Par suite, il convient de confirmer le jugement déféré et de condamner M. [M] [L] à verser au Fonds de garantie des victimes d'actes de terrorisme et d'autres infractions, en sa qualité de subrogé dans les droits de M. [R] [F], la somme supplémentaire de 73,30 euros.
Par dérogation au principe de l'article 1231-7 du code civil, cette somme produira intérêts au taux légal à compter de l'assignation du 8 janvier 2020 pour tenir compte de l'évolution du coût de la vie.
3. Sur la demande en remboursement des frais de la procédure devant la commission d'indemnisation des victimes
Le Fonds de garantie des victimes demande le remboursement de la somme de 1 500 euros correspondant à la somme qu'il a versée à M. [R] [F] au titre de l'article 700 du code de procédure civile dans le cadre de la procédure devant la commission d'indemnisation des victimes d'infractions.
Cette demande n'entre pas dans l'action subrogatoire du Fonds de garantie comme relevant du préjudice subi par la victime du fait de l'infraction.
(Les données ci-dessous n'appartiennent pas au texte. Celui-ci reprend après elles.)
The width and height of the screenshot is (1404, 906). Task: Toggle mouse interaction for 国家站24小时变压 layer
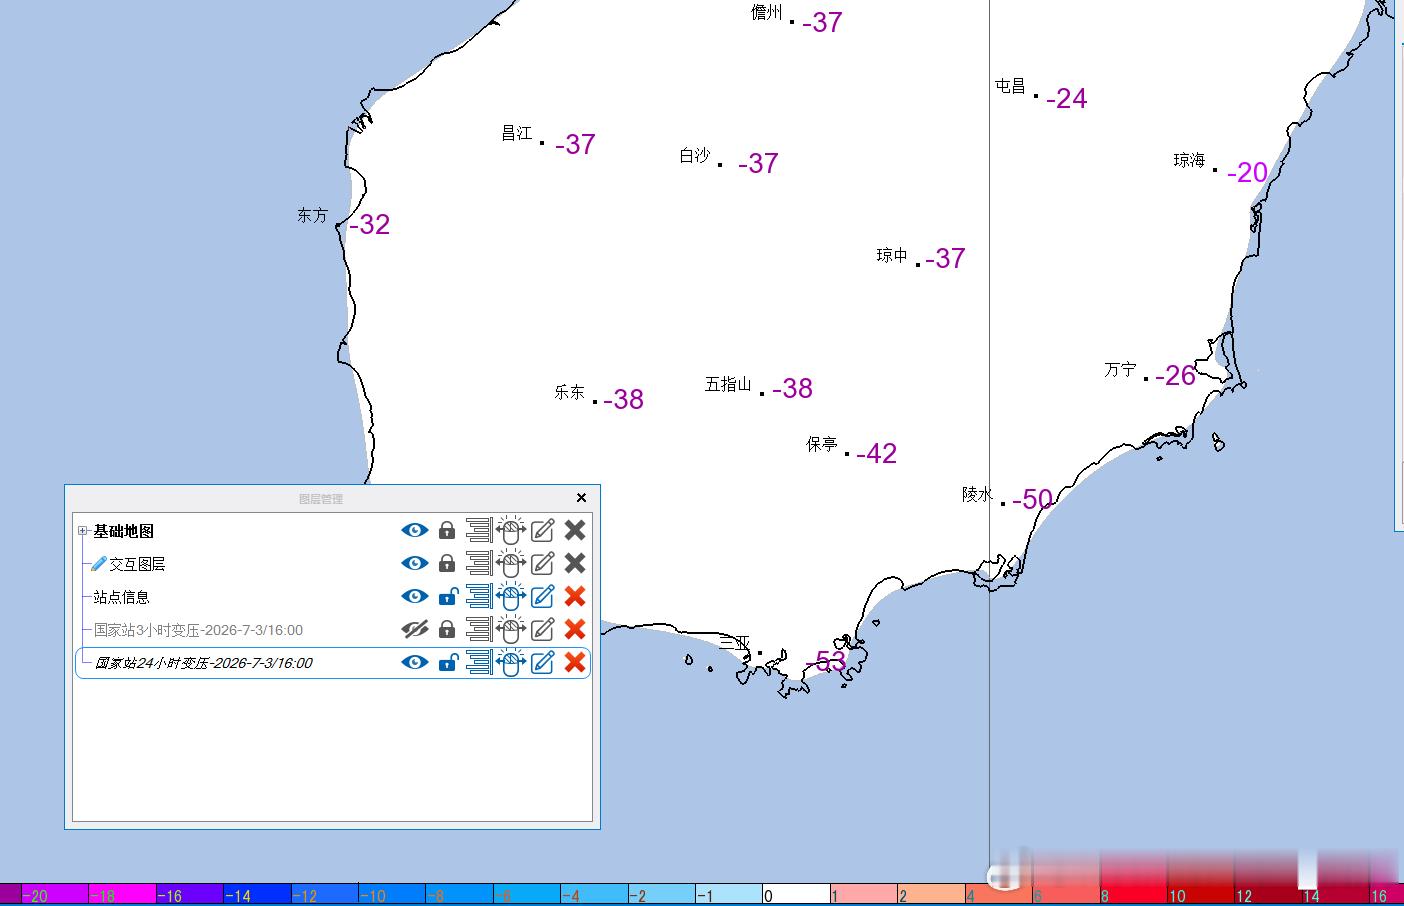[x=510, y=662]
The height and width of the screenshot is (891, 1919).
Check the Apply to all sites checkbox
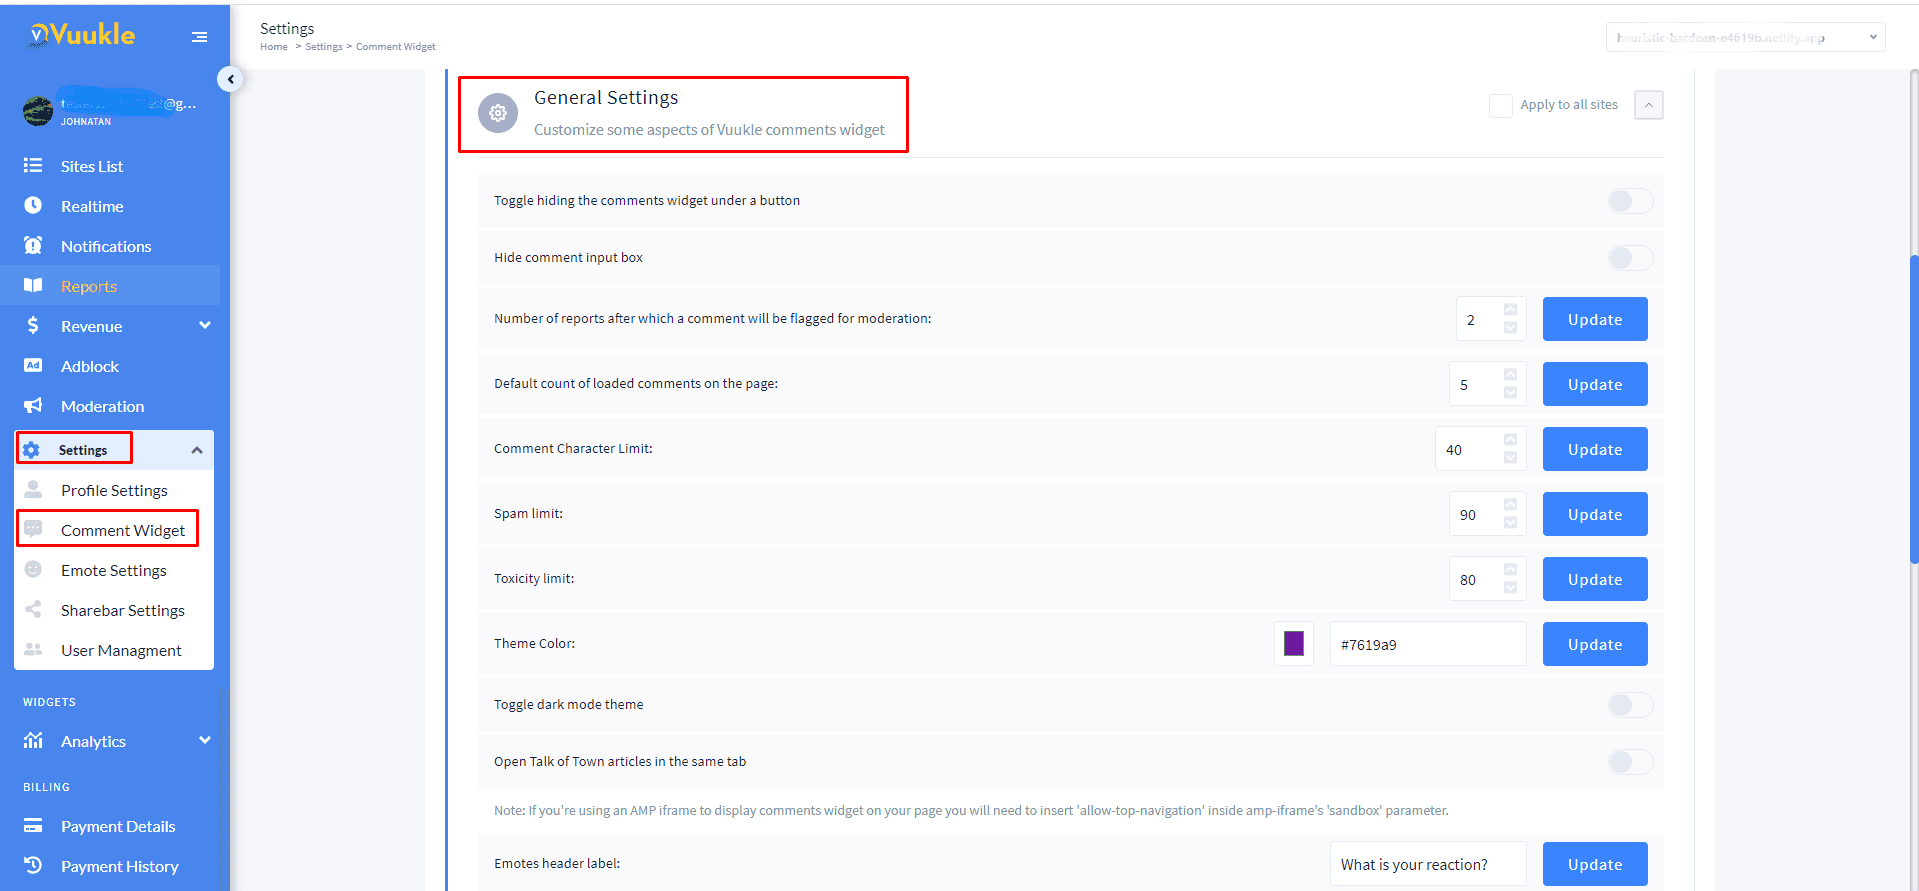pos(1500,105)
Cependant, le Fonds de garantie des victimes subit, du fait de la charge de cette indemnité, un préjudice en lien avec la faute pénale commise par M. [M] [L], ce qui justifie qu'il puisse obtenir le remboursement des sommes versées à ce titre.
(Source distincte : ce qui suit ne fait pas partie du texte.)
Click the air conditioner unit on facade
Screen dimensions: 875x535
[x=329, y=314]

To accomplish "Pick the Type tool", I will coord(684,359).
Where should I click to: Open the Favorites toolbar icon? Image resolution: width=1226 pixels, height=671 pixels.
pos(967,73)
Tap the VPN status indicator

Il convient donc d'infirmer le jugement déféré et de condamner M. [M] [L] à verser au Fonds de garantie des victimes la somme de 1 500 euros en remboursement des sommes versées à M. [R] [F] au titre de l'article 700 du code de procédure civile dans le cadre de la procédure devant la commission d'indemnisation des victimes.
Par dérogation au principe de l'article 1231-7 du code civil, cette somme produira intérêts au taux légal à compter de l'assignation du 8 janvier 2020 pour tenir compte de l'évolution du coût de la vie.
PAR CES MOTIFS
La cour, statuant publiquement, par arrêt contradictoire, après en avoir délibéré conformément à la loi :
Confirme le jugement, sauf en ce qu'il a débouté le Fonds de garantie de ses demandes portant sur les frais de déplacement pour assistance à expertise et sur le remboursement des sommes versées à M. [R] [F] au titre de l'article 700 du code de procédure civile dans le cadre de la procédure devant la commission d'indemnisation des victimes,
Statuant à nouveau :
Condamne M. [M] [L] à verser au Fonds de garantie des victimes d'actes de terrorisme et d'autres infractions la somme de 73,30 euros, outre intérêts à compter du 8 janvier 2020 ;
Condamne M. [M] [L] à verser au Fonds de garantie des victimes d'actes de terrorisme et d'autres infractions la somme de 1 500 euros en remboursement des sommes versées au titre de l'article 700 du code de procédure civile dans le cadre de la procédure devant la commission d'indemnisation des victimes, outre intérêts au taux légal à compter du 8 janvier 2020 ;
Y ajoutant :
Condamne M. [M] [L] à verser au Fonds de garantie des victimes d'actes de terrorisme et d'autres infractions la somme de 1 500 euros au titre de l'article 700 du code de procédure civile ;
Condamne M. [M] [L] aux dépens, qui seront recouvrés directement par Me Jean-Bruno Petit, avocat, en application de l'article 699 du code de procédure civile.
Prononcé par mise à disposition de l'arrêt au greffe de la cour, les parties en ayant été préalablement avisées dans les conditions prévues au deuxième alinéa de l'article 450 du code de procédure civile.
Arrêt signé par Mme Emmanuèle Cardona, présidente de la deuxième chambre civile et par Mme Caroline Bertolo, greffière, à laquelle la minute de la décision a été remise par le magistrat signataire.